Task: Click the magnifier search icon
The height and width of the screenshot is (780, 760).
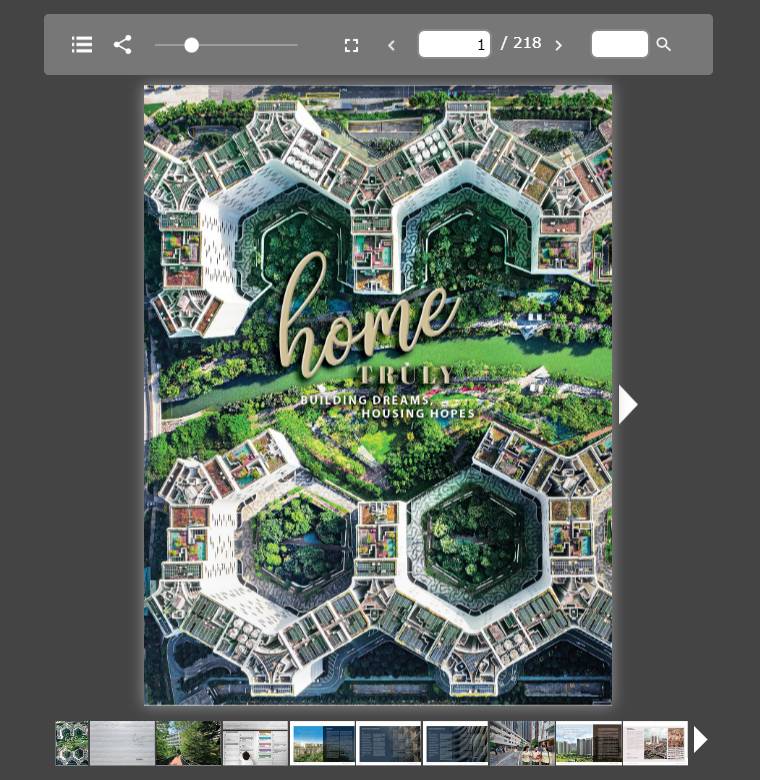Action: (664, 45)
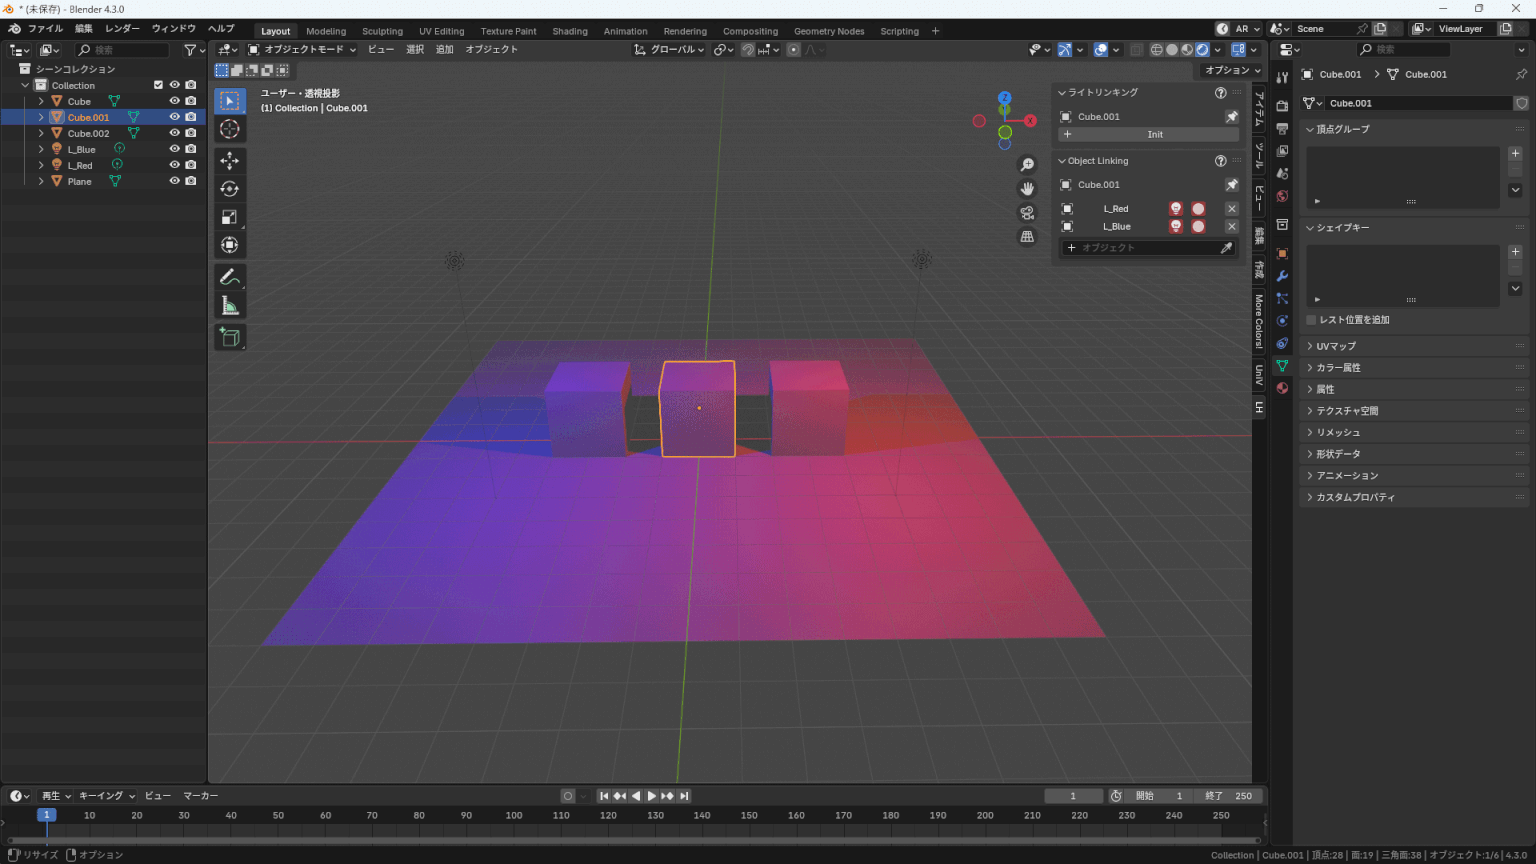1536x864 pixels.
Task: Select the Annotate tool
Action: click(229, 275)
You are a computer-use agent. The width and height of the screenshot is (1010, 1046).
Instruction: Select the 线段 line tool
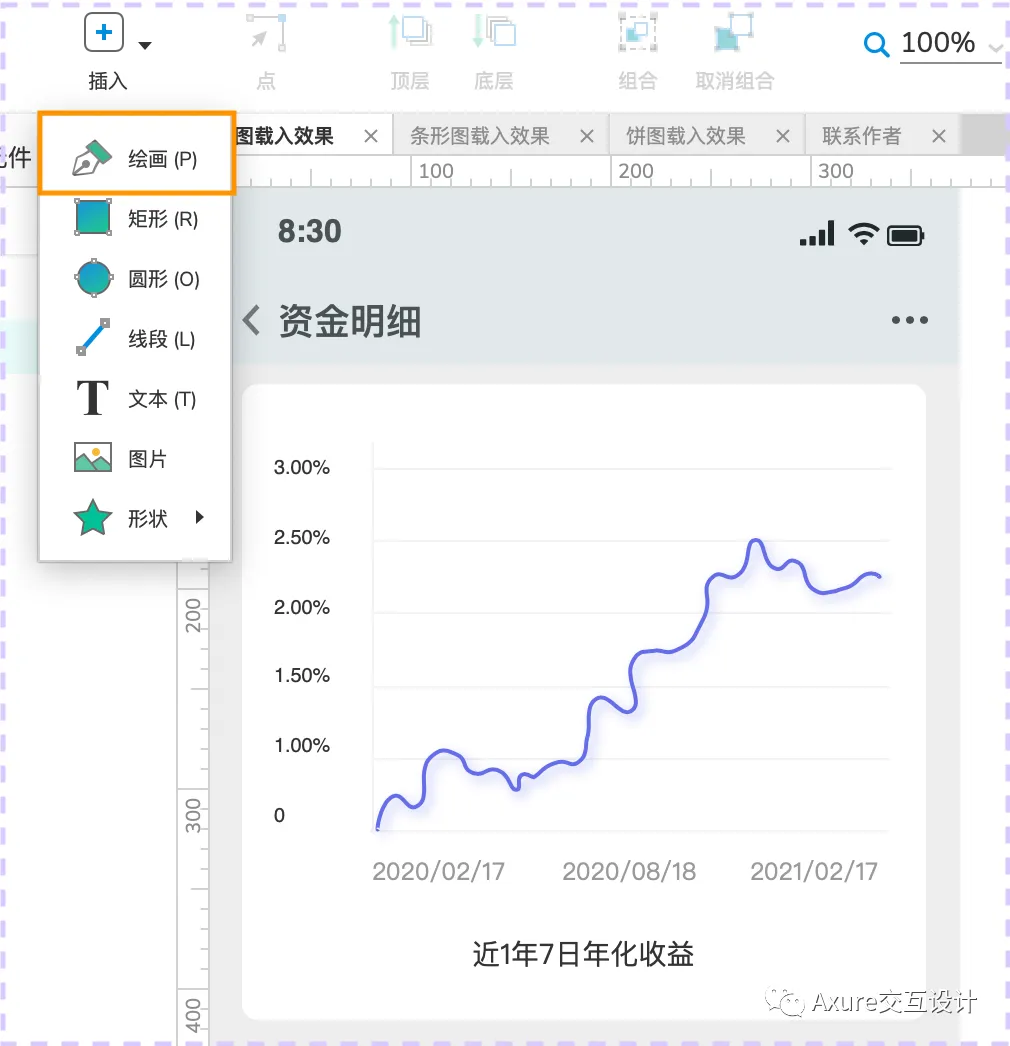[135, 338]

■ ■ ■ ■

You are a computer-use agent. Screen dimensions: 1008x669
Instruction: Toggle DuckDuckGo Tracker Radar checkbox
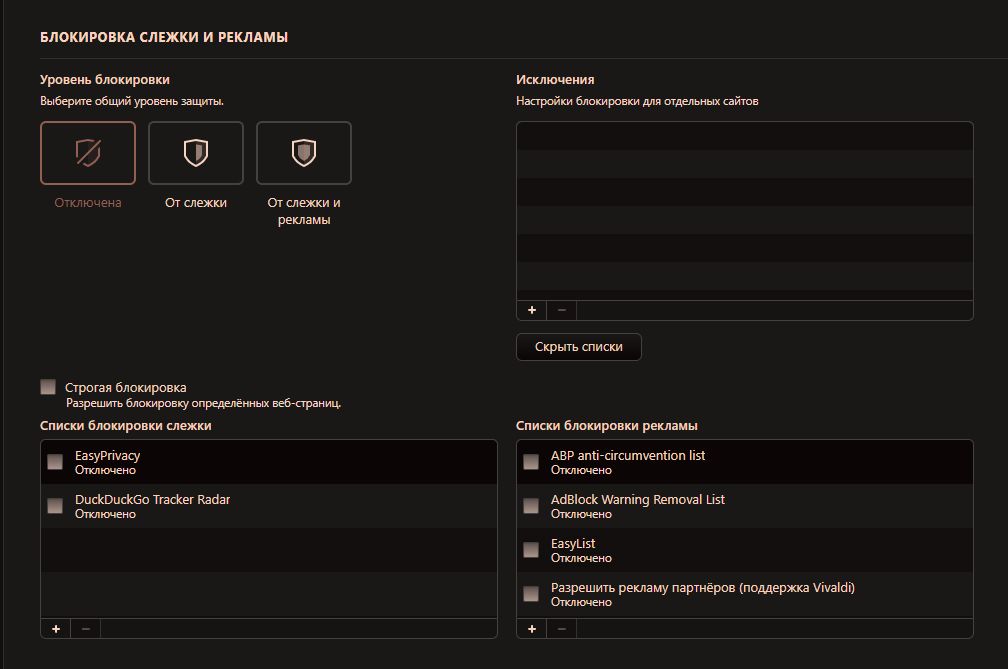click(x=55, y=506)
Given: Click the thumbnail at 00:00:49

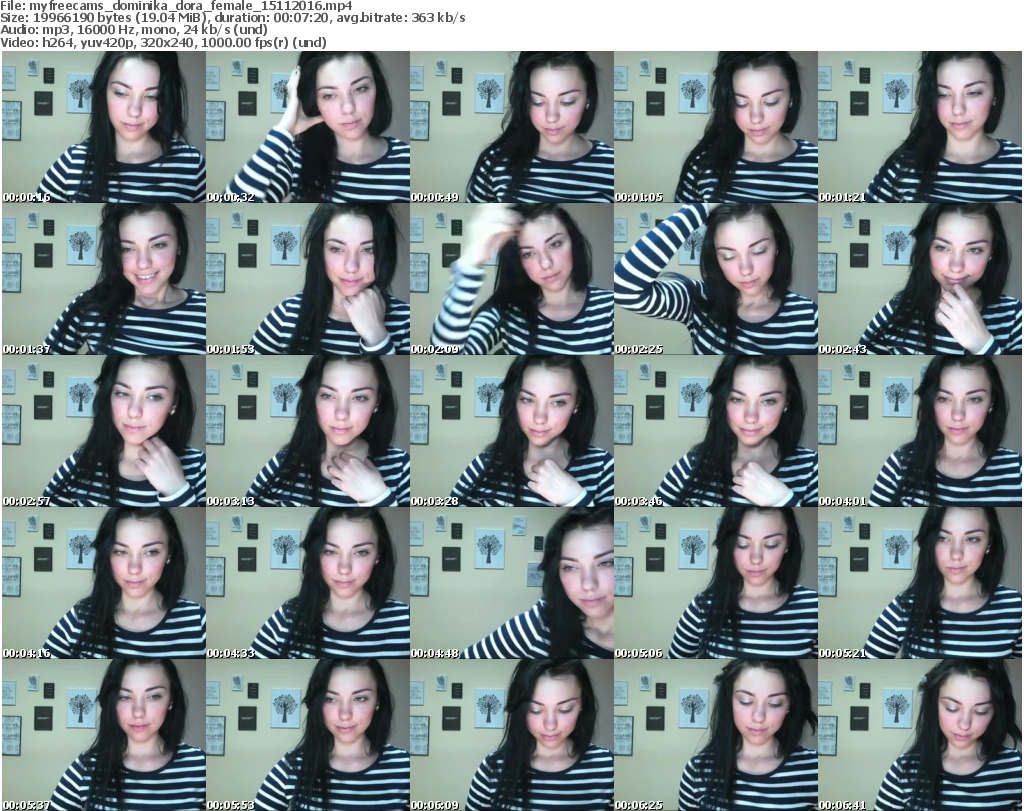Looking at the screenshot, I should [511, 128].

■ ■ ■ ■

§ Work required: The answer must be every line of the data that contains the word "computer".

§ Your response:
You are a computer-use agent. The width and height of the screenshot is (1010, 1046).
You are a computer-use agent. Screen dimensions: 1008x669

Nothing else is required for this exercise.